[What the task requires]: Each entry needs to be reproduced verbatim.

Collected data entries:
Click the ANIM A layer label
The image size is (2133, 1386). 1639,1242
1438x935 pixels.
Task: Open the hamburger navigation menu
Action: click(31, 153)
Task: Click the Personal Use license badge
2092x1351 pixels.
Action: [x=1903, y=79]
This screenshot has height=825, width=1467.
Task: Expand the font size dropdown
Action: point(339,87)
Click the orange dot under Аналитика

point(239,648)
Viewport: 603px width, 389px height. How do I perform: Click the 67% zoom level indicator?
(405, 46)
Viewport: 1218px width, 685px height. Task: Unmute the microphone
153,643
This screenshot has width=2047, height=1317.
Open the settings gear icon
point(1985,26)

[Response]:
Click the ANIM A layer label
The image size is (2133, 1386). 1639,1242
1438x935 pixels.
Task: Open the hamburger navigation menu
Action: click(31, 153)
Task: Click the Personal Use license badge
2092x1351 pixels.
Action: [x=1903, y=79]
This screenshot has height=825, width=1467.
Task: Expand the font size dropdown
Action: point(339,87)
Click the orange dot under Аналитика

point(239,648)
Viewport: 603px width, 389px height. How do I perform: Click the 67% zoom level indicator?
(405, 46)
Viewport: 1218px width, 685px height. Task: Unmute the microphone
153,643
This screenshot has width=2047, height=1317.
Open the settings gear icon
point(1985,26)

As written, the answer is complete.